→ THINGS TO DO
a) In the passage on Exenatide, list every measure that the sentence on Exenatide BID therapy reports as reduced or improved, with its change where one is given.
b) Copy the words of the passage on Exenatide from "These are the" to "youth with obesity.".

These are the first two cases in adolescents with morbid obesity and type 2 diabetes mellitus to document 6 month effects on cardiometabolic risk factors, weight, and glycemic control with GLP-1 receptor agonist Exenatide therapy. Improvements in metabolic parameters, HbA1c and weight have previously been documented in adult populations with type 2 diabetes. However, there is scarce longitudinal data pertaining to the pediatric population limited to two studies in non diabetic youth with obesity.

Exenatide is an incretin mimetic that shares approximately 50% sequence identity with human GLP-1, a gut derived factor rapidly secreted from the L-cells of the lower gut following meal ingestion and one of the most potent insulin secreting substances known [4-7]. GLP-1 secretion is demonstrated to be deficient in type 2 diabetes patients, but cellular responsiveness is not diminished (8). Adult longitudinal studies have documented normalized blood glucose, improved HbA1c, and weight loss in patients with type 2 diabetes [7-9]. Exenatide BID therapy has shown significantly reduced HbA1c [10,11] and improvements in TG (−39mg/dL), diastolicBP (−2.7mmHg), CRP (−44%) and HDL (+46mg/dL) [12]. In the (DURATION-1) study, [13] adult patients who completed 2 years of Exenatide QW treatment sustained long term improvements in HbA1c (−1.71 ± 0.08%), FG (−40.1 ± 2.9mg/dL), weight (−2.61 ± 0.52kg), systolic BP (−3.0 ± 1.0mmHg), and lipids, including TG (−15 ± 2.7%), TC (−8.6 ± 2.8mg/dL), and LDL (−4.5 ± 2.2mg/dL) compared with baseline [14].

→ PROVIDED DATA

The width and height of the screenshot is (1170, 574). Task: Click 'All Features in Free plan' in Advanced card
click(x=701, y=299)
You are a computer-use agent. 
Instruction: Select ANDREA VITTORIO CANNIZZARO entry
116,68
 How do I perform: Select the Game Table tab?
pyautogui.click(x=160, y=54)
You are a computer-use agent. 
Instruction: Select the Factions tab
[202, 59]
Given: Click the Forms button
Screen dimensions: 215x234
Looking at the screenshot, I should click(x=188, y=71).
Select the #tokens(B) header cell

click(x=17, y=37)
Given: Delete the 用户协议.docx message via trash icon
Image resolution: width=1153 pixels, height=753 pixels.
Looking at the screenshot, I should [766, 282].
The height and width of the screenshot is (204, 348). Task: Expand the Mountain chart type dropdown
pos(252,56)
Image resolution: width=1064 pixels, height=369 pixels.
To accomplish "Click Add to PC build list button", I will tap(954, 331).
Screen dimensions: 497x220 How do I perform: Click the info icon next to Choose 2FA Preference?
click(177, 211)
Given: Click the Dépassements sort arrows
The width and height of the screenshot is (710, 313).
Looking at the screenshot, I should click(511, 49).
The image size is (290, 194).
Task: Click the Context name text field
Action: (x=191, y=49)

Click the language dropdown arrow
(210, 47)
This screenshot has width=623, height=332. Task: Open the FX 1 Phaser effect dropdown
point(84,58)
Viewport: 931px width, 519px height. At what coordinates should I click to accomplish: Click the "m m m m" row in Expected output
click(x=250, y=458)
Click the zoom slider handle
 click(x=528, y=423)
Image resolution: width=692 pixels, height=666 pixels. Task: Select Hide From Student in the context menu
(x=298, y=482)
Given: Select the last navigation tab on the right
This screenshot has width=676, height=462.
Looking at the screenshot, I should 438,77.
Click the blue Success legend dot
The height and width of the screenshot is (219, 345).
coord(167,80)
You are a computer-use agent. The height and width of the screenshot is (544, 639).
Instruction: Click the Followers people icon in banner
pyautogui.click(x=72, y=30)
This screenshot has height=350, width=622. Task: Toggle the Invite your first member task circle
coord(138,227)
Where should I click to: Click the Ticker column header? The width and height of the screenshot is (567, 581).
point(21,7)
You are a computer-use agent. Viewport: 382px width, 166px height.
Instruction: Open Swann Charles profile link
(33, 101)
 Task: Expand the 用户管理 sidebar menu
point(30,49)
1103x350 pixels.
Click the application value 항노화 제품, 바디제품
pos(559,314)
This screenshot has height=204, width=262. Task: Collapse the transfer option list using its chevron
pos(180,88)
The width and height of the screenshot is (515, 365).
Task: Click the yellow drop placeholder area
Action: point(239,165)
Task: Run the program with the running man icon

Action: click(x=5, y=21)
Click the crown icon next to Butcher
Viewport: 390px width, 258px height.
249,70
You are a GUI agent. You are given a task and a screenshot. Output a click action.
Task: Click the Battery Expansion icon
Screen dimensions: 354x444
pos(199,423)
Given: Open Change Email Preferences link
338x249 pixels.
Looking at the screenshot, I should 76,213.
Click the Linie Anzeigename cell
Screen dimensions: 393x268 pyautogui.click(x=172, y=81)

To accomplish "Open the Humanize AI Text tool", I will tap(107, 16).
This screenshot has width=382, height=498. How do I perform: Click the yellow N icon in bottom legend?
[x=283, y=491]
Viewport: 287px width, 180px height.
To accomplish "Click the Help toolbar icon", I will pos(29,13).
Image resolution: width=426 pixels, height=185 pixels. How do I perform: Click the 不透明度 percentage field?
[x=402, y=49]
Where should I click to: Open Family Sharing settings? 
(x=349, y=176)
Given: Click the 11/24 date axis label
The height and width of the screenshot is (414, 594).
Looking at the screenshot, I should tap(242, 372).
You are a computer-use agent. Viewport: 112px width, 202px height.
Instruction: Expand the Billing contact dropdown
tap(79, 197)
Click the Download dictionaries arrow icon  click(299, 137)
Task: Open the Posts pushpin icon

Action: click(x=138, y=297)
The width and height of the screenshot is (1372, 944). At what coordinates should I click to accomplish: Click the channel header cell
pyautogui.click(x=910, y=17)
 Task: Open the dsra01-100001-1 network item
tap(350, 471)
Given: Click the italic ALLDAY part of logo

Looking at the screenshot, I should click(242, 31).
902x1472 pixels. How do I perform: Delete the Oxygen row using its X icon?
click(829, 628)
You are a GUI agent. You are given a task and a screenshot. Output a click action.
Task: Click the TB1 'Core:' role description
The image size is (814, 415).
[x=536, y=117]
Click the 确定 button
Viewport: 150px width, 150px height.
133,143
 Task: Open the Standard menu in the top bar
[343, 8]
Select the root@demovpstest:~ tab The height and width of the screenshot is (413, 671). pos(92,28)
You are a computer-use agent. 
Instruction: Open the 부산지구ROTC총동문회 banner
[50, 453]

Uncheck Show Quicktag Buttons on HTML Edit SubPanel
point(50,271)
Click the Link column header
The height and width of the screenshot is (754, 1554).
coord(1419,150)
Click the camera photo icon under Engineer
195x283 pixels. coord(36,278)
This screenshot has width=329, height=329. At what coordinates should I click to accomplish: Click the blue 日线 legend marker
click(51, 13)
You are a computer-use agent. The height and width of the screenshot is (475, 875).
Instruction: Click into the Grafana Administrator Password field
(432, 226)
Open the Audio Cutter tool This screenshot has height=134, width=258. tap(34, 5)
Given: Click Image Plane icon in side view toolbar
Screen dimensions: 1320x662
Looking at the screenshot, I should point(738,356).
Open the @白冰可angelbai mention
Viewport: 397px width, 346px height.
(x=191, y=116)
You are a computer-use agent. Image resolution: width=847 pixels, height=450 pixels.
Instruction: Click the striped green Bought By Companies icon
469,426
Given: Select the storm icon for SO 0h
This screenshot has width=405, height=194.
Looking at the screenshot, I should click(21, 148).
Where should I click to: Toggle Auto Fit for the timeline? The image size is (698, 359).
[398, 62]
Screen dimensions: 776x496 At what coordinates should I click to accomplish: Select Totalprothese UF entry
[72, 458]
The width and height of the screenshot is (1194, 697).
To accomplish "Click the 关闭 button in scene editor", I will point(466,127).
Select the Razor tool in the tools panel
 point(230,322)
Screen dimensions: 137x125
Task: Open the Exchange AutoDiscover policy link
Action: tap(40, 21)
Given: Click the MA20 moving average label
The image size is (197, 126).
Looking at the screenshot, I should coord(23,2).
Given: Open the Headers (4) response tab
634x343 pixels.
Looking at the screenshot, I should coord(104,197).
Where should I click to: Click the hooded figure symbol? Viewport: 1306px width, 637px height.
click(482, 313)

→ PER-TASK ANSWERS
a)
- HbA1c (significantly reduced)
- TG (−39mg/dL)
- diastolic BP (−2.7mmHg)
- CRP (−44%)
- HDL (+46mg/dL)

b)
These are the first two cases in adolescents with morbid obesity and type 2 diabetes mellitus to document 6 month effects on cardiometabolic risk factors, weight, and glycemic control with GLP-1 receptor agonist Exenatide therapy. Improvements in metabolic parameters, HbA1c and weight have previously been documented in adult populations with type 2 diabetes. However, there is scarce longitudinal data pertaining to the pediatric population limited to two studies in non diabetic youth with obesity.